Consigne> Pour chacune des affirmations suivantes, dites si elle concorde avec le passage sur les partenariats public-privé (PPP), en répondant par oui ou par non et en citant textuellement les mots du passage qui tranchent. 1. Un PPP équivaut, juridiquement, à une privatisation. 2. Les droits d’exploitation accordés au partenaire privé résultent de négociations. 3. Les PPP sont généralement conclus sans limite de durée.

___ Extrait

Je n’irai pas aussi loin dans le constat. Il me semble d’ailleurs nécessaire de tempérer ce type de propos. Il est vrai que, dans les faits, un PPP peut conduire à des situations où des acteurs privés se retrouvent à exploiter ou fournir un service relevant normalement de la compétence de la puissance publique. Toutefois, ce genre de configuration ne peut être assimilé à une privatisation au sens juridique du terme. Les PPP reposent sur un encadrement contractuel clair entre une autorité publique et un investisseur privé. Les droits d’exploitation et les garanties consentis au partenaire privé sont le fruit de négociations. Ces négociations permettent à l’État de défendre certains principes fondamentaux. Il est courant que l’investisseur accepte de faire des compromis et de répondre aux attentes légitimes de la partie publique. A titre d’exemple, de nombreux États africains ont récemment adopté des lois sur le contenu local afin de garantir une certaine inclusivité dans les projets structurants. Dans ce cadre, les conventions de concession par exemple consacrent des engagements fermes en matière d’emploi local ou de recours à des sous-traitants nationaux. De la même manière, les critères de fixation des coûts à la charge des usagers ou encore les exigences environnementales, y compris les plans de gestion environnementale sont généralement imposés par les pouvoirs publics dans le cadre des PPP. Précisons enfin que les PPP restent généralement des contrats à durée déterminée avec une période d’exploitation encadrée et limitée dans le temps.

______
___ Liste des données

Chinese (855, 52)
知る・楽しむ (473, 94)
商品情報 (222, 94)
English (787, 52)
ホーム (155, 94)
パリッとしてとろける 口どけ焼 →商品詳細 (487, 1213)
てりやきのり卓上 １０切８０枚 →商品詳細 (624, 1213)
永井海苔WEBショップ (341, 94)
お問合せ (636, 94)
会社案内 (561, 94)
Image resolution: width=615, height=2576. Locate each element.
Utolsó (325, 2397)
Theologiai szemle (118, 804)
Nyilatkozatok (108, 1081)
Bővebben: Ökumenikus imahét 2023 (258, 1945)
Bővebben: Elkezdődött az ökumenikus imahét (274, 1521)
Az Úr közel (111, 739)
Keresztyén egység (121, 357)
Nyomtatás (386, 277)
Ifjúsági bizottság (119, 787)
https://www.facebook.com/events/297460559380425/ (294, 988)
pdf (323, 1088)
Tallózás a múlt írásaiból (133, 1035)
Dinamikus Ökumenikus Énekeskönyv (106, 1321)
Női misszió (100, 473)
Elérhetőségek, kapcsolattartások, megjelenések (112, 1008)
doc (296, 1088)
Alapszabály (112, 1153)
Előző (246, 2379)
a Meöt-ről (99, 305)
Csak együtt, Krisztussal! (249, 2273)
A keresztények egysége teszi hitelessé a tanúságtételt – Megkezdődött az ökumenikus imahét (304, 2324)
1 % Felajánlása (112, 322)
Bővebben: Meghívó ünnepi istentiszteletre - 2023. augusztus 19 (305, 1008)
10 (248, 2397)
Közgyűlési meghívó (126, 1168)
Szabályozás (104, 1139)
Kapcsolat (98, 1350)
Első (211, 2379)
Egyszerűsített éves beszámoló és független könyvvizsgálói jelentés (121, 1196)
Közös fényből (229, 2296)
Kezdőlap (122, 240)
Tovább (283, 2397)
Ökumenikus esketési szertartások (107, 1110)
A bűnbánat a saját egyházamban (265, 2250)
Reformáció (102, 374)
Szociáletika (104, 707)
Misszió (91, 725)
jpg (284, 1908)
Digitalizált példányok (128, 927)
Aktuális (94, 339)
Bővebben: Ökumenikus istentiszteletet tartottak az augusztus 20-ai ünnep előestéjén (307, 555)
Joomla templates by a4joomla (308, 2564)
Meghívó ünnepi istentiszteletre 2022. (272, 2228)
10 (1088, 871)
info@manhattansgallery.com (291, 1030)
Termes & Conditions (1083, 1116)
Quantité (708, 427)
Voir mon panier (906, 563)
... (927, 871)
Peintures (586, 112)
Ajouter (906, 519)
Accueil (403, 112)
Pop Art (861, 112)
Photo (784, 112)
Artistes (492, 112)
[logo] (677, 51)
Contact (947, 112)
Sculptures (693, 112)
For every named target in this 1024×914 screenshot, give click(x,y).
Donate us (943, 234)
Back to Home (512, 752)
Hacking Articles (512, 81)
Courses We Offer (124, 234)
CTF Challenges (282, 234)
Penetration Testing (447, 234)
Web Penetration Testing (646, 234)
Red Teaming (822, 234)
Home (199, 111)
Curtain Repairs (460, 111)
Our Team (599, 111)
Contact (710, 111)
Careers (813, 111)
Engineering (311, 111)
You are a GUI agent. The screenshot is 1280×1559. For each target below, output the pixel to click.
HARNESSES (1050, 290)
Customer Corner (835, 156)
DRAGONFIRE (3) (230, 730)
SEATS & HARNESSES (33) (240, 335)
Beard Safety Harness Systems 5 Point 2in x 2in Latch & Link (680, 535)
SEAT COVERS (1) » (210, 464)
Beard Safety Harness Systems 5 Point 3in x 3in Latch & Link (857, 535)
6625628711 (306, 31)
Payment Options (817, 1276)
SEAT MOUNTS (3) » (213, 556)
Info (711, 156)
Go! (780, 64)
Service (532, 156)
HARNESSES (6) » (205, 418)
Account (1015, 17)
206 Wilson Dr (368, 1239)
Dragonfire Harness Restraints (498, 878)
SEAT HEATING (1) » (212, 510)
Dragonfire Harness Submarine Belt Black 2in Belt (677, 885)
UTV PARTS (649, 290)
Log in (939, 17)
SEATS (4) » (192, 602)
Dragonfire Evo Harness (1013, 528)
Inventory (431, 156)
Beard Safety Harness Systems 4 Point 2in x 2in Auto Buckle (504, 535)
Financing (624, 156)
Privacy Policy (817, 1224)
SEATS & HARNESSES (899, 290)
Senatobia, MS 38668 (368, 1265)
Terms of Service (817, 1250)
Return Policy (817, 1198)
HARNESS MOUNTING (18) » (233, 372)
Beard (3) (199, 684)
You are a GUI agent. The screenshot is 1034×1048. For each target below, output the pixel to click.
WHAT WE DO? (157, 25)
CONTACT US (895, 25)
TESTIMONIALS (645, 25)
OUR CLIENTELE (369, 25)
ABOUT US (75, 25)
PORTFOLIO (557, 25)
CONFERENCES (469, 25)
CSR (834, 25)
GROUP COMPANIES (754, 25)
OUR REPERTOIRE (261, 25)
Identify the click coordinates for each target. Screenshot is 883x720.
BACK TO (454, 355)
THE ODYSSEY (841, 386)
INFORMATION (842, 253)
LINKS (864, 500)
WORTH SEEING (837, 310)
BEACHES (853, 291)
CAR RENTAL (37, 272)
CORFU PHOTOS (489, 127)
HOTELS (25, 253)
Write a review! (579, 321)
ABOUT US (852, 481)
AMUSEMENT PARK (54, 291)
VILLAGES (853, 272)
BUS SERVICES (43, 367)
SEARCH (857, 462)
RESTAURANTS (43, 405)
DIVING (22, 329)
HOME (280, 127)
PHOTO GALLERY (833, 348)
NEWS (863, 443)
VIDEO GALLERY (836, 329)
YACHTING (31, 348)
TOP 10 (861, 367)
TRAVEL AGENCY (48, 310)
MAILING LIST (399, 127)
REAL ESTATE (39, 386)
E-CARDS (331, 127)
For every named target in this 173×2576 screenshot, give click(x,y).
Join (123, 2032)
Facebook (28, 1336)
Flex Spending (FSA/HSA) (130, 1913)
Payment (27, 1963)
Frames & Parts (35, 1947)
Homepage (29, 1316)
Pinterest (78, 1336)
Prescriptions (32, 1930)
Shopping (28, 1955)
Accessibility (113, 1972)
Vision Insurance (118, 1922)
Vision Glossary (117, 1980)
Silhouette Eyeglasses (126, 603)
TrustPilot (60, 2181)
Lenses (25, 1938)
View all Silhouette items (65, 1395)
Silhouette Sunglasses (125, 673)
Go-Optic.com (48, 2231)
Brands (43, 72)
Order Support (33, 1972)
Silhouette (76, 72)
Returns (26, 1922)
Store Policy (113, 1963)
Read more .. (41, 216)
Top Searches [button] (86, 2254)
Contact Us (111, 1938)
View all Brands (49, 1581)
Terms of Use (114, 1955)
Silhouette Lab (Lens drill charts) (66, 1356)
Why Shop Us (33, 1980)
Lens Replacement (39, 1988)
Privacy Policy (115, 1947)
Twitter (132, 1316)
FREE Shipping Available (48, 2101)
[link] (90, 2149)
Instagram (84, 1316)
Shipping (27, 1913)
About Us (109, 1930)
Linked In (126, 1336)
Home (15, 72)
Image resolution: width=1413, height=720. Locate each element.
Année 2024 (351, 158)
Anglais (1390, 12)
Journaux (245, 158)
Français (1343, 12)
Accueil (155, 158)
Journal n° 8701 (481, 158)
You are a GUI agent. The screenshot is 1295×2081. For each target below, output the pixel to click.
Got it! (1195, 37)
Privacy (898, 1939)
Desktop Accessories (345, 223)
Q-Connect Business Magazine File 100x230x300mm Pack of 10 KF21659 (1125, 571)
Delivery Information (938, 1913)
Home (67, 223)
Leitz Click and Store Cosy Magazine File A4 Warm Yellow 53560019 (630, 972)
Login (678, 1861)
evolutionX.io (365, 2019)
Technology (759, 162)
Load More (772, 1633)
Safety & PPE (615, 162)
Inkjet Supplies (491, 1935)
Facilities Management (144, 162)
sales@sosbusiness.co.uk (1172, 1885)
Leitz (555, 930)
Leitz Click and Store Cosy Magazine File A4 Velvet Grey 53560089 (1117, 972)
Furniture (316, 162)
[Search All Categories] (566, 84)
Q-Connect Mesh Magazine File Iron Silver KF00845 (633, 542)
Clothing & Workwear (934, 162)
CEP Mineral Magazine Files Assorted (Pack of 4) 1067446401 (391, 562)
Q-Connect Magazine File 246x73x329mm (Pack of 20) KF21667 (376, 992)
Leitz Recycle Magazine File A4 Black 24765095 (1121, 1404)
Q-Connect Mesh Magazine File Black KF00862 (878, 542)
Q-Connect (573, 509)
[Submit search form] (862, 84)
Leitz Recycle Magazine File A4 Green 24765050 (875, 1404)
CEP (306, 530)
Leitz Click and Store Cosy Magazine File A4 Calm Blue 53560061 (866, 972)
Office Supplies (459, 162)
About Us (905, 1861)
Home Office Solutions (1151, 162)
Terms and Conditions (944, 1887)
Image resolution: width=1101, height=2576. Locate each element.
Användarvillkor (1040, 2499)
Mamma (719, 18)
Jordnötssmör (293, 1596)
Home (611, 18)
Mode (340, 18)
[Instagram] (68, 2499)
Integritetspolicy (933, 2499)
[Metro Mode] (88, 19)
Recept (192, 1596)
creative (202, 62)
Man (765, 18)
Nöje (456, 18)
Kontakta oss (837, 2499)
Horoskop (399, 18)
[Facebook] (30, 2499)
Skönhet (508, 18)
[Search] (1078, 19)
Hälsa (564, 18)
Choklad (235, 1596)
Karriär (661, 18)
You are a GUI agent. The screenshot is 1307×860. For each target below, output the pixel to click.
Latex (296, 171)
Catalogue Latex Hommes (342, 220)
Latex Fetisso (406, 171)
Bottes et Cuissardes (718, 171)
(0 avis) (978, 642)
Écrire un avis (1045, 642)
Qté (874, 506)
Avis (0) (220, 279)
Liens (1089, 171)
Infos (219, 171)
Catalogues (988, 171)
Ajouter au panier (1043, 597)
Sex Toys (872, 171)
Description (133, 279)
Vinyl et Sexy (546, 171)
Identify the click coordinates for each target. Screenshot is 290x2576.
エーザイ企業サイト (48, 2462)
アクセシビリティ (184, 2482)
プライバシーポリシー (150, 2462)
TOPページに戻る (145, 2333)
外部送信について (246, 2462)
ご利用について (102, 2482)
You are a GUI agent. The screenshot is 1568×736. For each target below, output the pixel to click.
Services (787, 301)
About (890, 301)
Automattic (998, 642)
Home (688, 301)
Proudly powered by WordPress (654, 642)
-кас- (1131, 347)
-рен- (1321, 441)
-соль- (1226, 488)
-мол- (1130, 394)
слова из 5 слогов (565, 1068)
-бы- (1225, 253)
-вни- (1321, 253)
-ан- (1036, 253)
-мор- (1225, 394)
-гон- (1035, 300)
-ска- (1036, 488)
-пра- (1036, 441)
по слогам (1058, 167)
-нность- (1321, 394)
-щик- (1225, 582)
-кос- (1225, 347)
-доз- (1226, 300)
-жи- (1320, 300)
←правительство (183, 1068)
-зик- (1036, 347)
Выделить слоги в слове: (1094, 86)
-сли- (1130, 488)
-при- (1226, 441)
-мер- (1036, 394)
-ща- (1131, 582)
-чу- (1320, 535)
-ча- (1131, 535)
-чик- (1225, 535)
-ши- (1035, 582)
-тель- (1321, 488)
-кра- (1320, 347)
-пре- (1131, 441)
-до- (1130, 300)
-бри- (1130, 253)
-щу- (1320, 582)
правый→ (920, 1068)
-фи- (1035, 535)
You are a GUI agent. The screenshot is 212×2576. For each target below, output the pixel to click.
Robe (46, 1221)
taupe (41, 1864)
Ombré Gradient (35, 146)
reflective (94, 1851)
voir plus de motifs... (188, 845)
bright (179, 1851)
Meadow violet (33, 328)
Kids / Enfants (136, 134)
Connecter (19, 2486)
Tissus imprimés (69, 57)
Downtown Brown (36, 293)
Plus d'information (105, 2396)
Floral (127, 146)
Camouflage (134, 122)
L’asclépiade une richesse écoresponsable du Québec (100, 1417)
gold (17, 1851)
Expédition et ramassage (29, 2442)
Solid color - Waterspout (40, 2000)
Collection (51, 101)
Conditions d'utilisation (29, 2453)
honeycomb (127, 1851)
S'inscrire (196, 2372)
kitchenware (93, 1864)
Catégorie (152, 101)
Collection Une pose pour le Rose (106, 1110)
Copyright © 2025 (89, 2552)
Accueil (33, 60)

______

Réponse attendue>
1. Non : « ce genre de configuration ne peut être assimilé à une privatisation au sens juridique du terme »
2. Oui : « Les droits d’exploitation et les garanties consentis au partenaire privé sont le fruit de négociations »
3. Non : « les PPP restent généralement des contrats à durée déterminée »